Kevin’s sitting on Melissa’s lap or his rapt attention to the older children in their action of explaining to him how the machine works or his actual relationship with the button – all make up the perezhivanie.

• a form of inter-subjectivity in which we insert ourselves into the stories of others in order to gain the foresight that allows us to proceed (in the face of despair)

Kevin inserts himself into the story of Melissa, or Melissa and Lenus. You can feel it in his posture in Melissa’s lap and see it in his gaze as he watches the older children ... I do not think you can call his feeling of powerless over his environment in a new space away from home something other than despair, but again, I do not know how to argue this.

• an internal and subjective labor of ‘entering into’ which is not done by the mind alone, but rather involves the whole of life or a state of consciousness

Kevin enters into Melissa with his mind somehow while he is away but also with his body in her lap and when he returns to push the button.

• another person is needed for this experience

Melissa (and Lenus) are these other people.

• experiencing the self, not directly but through the medium of experiencing the others (and through ‘twice-behaved behavior’ – )

Kevin experiences his own understanding through watching the older children come to understand the machine, then through watching them explain how the machine works to him, and then through his own working of the machine.

• the eclipse is the ‘present moment,’ the synchronic ecstasy, the autotelic flow, of liminal stasis: no-one can keep it for long

This is the bliss Kevin expressed when he flips the switch and turns on the lamp.

The above is all what we intuit to be accurate about this event, but we understand that the younger you go the more is speculation – or at least the harder it is to document such phenomena.

Three final questions / comments –

  1. If perezhivanie is overcoming despair – and I do believe that children experience and overcome despair that is not qualitatively different than my own, but maybe this is where I am wrong – then how do they overcome despair?
  2. I think that our examples offer an answer to the question that came up earlier on this facebook page of “Who will teach a child perezhivanie?” Maybe the answer is: “Most often other children,” —although with the support of adults.
  3. We think that what we described above is very, very young children working together with their bodies, minds, memories and emotions to connect to each other and circle back to see themselves as if from above, taking a new perspective and moving forward.

And a resting point:

Can we somehow hold on to differences between adult and child perezhivanie, and also revise our timetable for the emergence of perezhivanie?

Plus a note:

One note about the “100 Languages” (the concept which guides these Swedish preschools, from the Reggio Emilia influence): This is generally a new concept for people from CHAT but we think Jay described it in prose perfectly (it is originally from a poem of the same name):

“Hence the methodological problem: we know how to recognize perezhivanie and other instances of higher functioning in adults and older children because we can use criteria from meaning based in verbal language (and some emotional expression) to do so – but we may well have missed earlier instances of higher functioning and perezhivanie in younger children because we do not have the equivalent skills for the more multi-modal, proto-systems that are operational before full verbal language, etc. become more developed and more differentiated.

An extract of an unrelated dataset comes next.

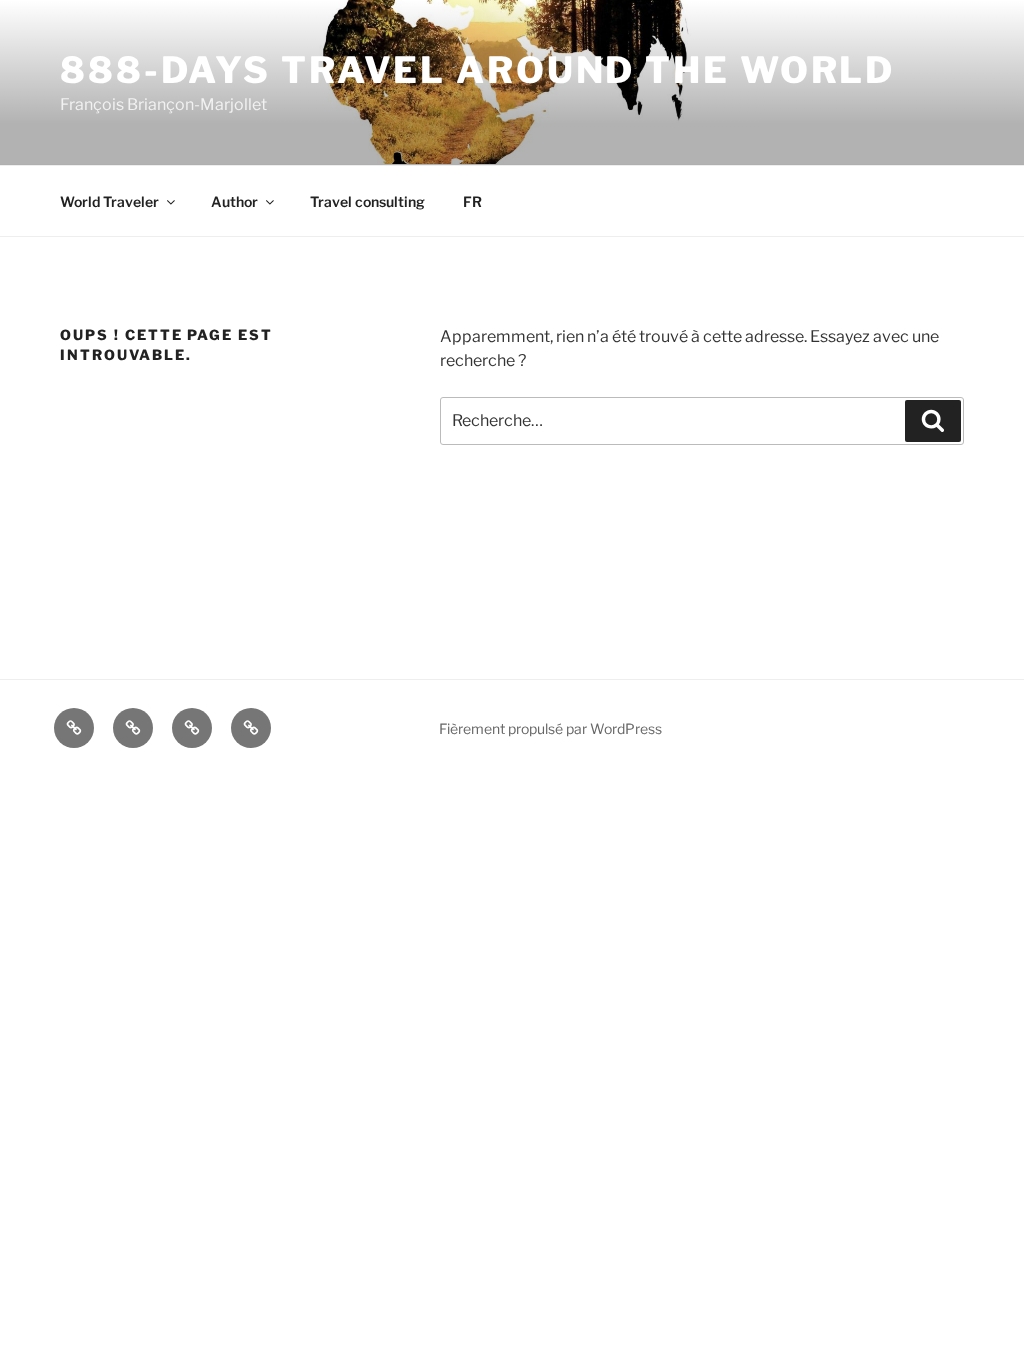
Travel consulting (367, 201)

But we do have some tools for doing this, of which face-to-face, over-time participation and observation is perhaps the most important. Despite the gap between ourselves and young children in terms of experience, acculturation, and semiotic differentiation, evolution provides us with some capacity to intuit children’s meanings and feelings ... “

Thank you,
Beth and Monica.


Alnervik, Karin, et al. Ljuspunkts: barns relation till fenomenet och begreppet ljus, for more images

Lindqvist, G. (1995). The aesthetics of play: A didactic study of play and culture in preschools. Uppsala, Sweden: Uppsala University.

Vasilyuk, F. (1988). The psychology of experiencing. Moscow: Progress Publishers.